_Task prompt_
Gather every line from the items below that contains the word "Viewport", and copy each one in full.

══ Data provided ══

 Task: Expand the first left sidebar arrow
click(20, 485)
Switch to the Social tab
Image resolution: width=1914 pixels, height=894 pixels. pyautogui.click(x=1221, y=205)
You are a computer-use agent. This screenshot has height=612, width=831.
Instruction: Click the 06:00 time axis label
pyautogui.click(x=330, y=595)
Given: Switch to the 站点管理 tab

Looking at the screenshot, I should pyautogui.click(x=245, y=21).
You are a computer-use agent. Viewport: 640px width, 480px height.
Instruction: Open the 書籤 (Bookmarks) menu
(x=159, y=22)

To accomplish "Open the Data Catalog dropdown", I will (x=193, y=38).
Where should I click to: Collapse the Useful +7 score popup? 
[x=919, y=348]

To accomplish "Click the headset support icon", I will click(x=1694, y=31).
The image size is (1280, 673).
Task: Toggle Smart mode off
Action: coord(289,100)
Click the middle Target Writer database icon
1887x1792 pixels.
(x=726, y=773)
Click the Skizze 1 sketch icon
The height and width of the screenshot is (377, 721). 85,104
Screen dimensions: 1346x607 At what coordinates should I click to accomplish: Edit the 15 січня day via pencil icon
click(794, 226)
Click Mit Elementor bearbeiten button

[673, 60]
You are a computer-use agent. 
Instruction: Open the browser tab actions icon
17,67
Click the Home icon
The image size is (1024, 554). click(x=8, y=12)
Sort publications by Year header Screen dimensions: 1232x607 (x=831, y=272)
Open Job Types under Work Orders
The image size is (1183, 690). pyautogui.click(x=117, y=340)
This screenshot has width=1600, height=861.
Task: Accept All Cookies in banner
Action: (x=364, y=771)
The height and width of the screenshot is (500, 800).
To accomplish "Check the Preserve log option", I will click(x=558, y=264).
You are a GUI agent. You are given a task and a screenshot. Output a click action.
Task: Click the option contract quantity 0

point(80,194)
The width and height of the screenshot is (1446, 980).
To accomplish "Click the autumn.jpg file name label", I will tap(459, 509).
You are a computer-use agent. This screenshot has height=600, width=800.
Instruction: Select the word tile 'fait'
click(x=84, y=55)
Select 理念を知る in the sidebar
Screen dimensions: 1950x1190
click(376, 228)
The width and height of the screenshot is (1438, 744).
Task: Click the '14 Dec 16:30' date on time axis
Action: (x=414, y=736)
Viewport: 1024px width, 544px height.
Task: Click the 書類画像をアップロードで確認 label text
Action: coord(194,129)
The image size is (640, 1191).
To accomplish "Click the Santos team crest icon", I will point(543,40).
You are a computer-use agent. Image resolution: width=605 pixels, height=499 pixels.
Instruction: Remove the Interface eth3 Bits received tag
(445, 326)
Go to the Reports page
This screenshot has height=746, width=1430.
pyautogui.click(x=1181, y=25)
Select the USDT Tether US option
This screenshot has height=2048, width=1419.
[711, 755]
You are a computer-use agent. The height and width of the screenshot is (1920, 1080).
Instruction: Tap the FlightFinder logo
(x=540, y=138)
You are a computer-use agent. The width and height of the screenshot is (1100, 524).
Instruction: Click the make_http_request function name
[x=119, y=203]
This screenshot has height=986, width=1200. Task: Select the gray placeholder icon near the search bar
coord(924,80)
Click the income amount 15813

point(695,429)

═══

_Written reply_
You are a computer-use agent. Viewport: 640px width, 480px height.
Viewport: 1024px width, 544px height.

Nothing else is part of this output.